As with most breakout strategies for Forex, the key principle behind the New York Open breakout strategy is to capture any strong early moves occurring at the start of the trading session.
The opening of a financial market offers great opportunities to profit. Volume will typically increase, so creating momentum. This can provide strong moves which can easily be used to bank some pips.
Trading at this time aims to capture volatility at the opening of the market. In this instance it looks to capitalise on the swell in volume as US traders enter the market at the start of the trading day.
The opening of the US financial markets brings with it the volatility. This increase the potential for breakouts in price which can be used to capture profits. In fact any market open session can provide fertile hunting ground for those looking to put together a simple Forex system to capture breakouts.
When Is the New York Open?
The New York open refers to the opening times of the key US financial markets. These are principally the New York Stock Exchange (NYSE) and NASDAQ.
Opening times are 09:30 Eastern Time (EST) through to the daily close at 16:00.
These opening hours cover the times when dealing takes place on a number of different financial indices. The most notable of these are the Dow Jones, S&P 500 and the NASDAQ.
Around the time of New York Open markets generally see a peak in daily trading volumes. In terms of overall volume, the US session is the second busiest Forex session (London is first). However the time overlap with the London market at opening makes for the high point of deals during the day.
Implementing a Strategy
There are various permutations of the New York Open breakout strategy. As this is an ‘intra-day’ strategy the focus tends to be on low chart time-frames. Using 5, 15 or 30 minutes charts is liable to yield the best results.
The next step is to define an entry. There are a number of ways in which you can do this.
A typical approach is to make use of the preceding price action. This can be used to define a trading range from which a breakout in price can be traded.
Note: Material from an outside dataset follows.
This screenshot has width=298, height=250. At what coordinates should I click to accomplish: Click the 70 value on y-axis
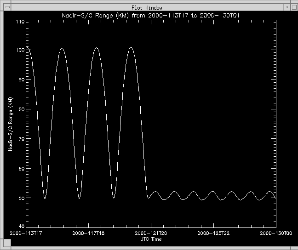[20, 139]
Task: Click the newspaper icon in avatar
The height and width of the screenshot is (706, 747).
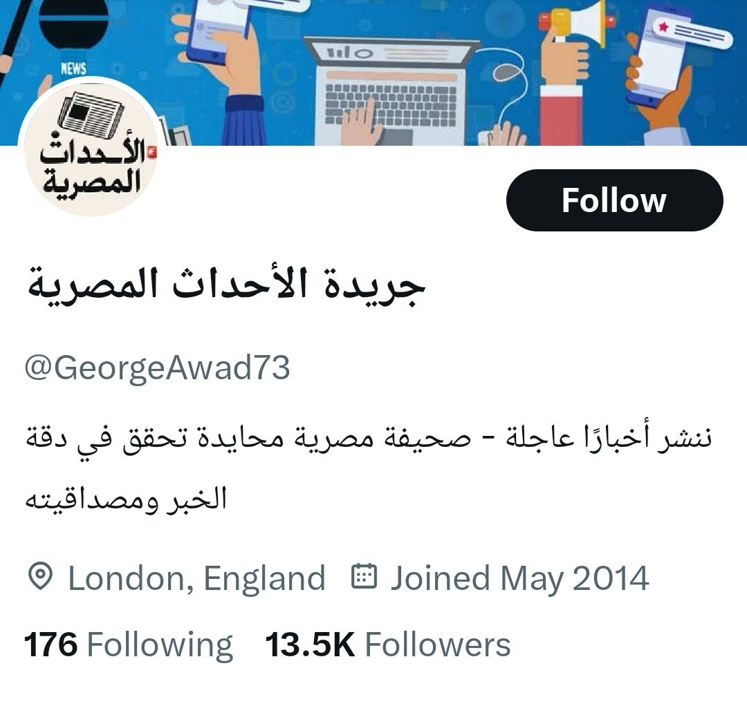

One example would be to use the highs and lows achieved over the course of the preceding London trading session. This would make for a typical box breakout Forex strategy. The high and low point reached over the session define the upper and lower levels for entering on a price breakout. Simple but very effective.
An alternative would be to identify the previous days highs and lows. If these have not been breached by the time the US markets open, they would make ideal entry points.
As with any trading system you need to make sure that you define your strategy thoroughly before trading it. Despite what some nameless strategies on the web may advise, simply placing a stop 20 pips out and entering on a high candle break is not a strategy in itself.
Keep a keen awareness of key levels on the chart. Typically previous levels of support and resistance, candle highs and lows are good indicators to focus on. When combined with momentum indicators they can give good places to locate your stops.
Currency Pairs to Trade
Typically for a volume trading strategy you would be advised to trade the currency that is most associated with the opening range you are trading. In this instance this would be the US dollar (USD). The advice for this strategy is no different.
However the beauty of trading at the opening of the New York session is that most key pairs are crossed with the USD! Therefore good candidates to trade include EUR/USD, GBP/USD, USD/JPY, USD/CAD and USD/CHF.
Just as you need to define your entry, you also need to define your exit. Rewarding yourself with profit on a trade is important for consistent trading success. Take a look at this in conjunction with your stop loss. This will give a sanity check of the risk versus reward on the trade.
A key benefit of trading breakouts is that you can plan your trading in advance. With a little research they make it easy to define entry, exit and potential profit prior to the actual breakout. All you have to do when the market opens is ‘pull the trigger’ if the conditions identified are met.
Planning your trades in this manner makes this a strategy particularly suitable for new traders. It is easy to get to grips with and adds a mechanical element to the trading process. This can help to overcome many of the pitfalls that new traders encounter. Particular issues include emotional inhibitors which can arise from trading without a clear plan and entry or exit strategy.
Trading the New York Open requires you to ask questions of your strategy and also yourself. In fact the two are inexplicably linked. So in devising your strategy to trade the New York Open make sure you have both asked of yourself and answered any questions that the market may throw at you.